Plot to smuggle Saadi Gaddafi into Mexico foiled
Mexico uncovers and disrupts international plot to smuggle in Muammar Gaddafi's son Saadi using false names and documents.
According to the Mexican Interior Secretary, the elaborate plan to smuggle Saadi Gaddafi to Mexico involved two Mexican, a Canadian and a Danish suspect.
Mexican authorities said that an international plot to smuggle Gaddafi and his family into the country under false names and false Mexican documents was broken up.
The plot was uncovered in early September 2011 as Gaddafi was fleeing Libya shortly after his father's demise.
He never made it to Mexico, but reached the West African country of Niger, where he had been living since.
The conspirators allegedly flew into Mexico and opened bank accounts and bought properties meant to be used as safe houses in several parts of the country, including one at the resort of Bahía de Banderas on Mexico's Pacific coast.
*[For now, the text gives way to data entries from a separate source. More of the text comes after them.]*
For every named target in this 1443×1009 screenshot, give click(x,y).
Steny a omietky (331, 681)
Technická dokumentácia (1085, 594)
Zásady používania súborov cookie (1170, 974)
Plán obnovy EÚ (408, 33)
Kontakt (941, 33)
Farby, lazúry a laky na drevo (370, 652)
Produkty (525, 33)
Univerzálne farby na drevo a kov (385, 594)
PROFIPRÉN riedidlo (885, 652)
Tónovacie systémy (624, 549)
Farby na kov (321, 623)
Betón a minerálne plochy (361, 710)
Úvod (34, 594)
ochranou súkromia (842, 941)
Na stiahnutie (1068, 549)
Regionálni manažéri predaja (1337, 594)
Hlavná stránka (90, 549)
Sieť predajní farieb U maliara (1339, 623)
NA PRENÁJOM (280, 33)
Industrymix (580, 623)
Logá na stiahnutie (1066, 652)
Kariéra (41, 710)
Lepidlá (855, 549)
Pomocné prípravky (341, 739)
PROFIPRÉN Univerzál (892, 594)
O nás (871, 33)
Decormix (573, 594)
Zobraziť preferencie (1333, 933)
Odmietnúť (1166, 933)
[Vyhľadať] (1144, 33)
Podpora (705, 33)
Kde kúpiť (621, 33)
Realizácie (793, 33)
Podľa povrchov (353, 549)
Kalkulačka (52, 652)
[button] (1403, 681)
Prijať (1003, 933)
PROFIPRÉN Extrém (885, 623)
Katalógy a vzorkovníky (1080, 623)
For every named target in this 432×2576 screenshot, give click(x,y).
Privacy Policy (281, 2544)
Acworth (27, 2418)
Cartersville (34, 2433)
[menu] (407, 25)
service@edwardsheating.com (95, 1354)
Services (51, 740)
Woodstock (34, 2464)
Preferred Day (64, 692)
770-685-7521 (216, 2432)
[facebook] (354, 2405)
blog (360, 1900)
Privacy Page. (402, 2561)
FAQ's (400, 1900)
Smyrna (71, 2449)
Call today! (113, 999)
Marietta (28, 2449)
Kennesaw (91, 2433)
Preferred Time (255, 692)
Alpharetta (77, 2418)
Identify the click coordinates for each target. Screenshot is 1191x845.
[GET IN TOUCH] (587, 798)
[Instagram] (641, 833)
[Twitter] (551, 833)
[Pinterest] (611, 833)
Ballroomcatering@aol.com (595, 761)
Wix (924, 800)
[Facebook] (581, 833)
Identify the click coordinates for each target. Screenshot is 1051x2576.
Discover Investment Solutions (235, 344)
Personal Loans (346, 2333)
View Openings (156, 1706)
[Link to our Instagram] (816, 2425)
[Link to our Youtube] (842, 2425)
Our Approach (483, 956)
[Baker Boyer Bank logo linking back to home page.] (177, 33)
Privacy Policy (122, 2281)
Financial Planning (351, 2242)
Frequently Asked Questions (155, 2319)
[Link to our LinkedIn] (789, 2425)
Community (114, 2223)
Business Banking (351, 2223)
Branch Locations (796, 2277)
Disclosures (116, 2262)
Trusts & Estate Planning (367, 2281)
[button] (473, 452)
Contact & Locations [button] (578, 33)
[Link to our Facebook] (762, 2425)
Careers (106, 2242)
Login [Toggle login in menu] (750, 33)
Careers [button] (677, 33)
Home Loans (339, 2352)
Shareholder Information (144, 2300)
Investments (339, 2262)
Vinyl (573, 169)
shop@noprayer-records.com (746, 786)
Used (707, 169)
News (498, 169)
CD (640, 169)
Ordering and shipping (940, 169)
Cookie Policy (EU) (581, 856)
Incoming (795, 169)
Gaddafi, renowned for his hedonistic lifestyle was often regarded as the family’s black sheep. He had a brief career as a professional football player in Italy, which was marred by his incessant appetite for alcohol, drugs and sex.
Gaddafi, 38, has been under house arrest in Niger since September 2011, where President Mahamadou Issoufou refused to extradite him ‘for humanitarian reasons’.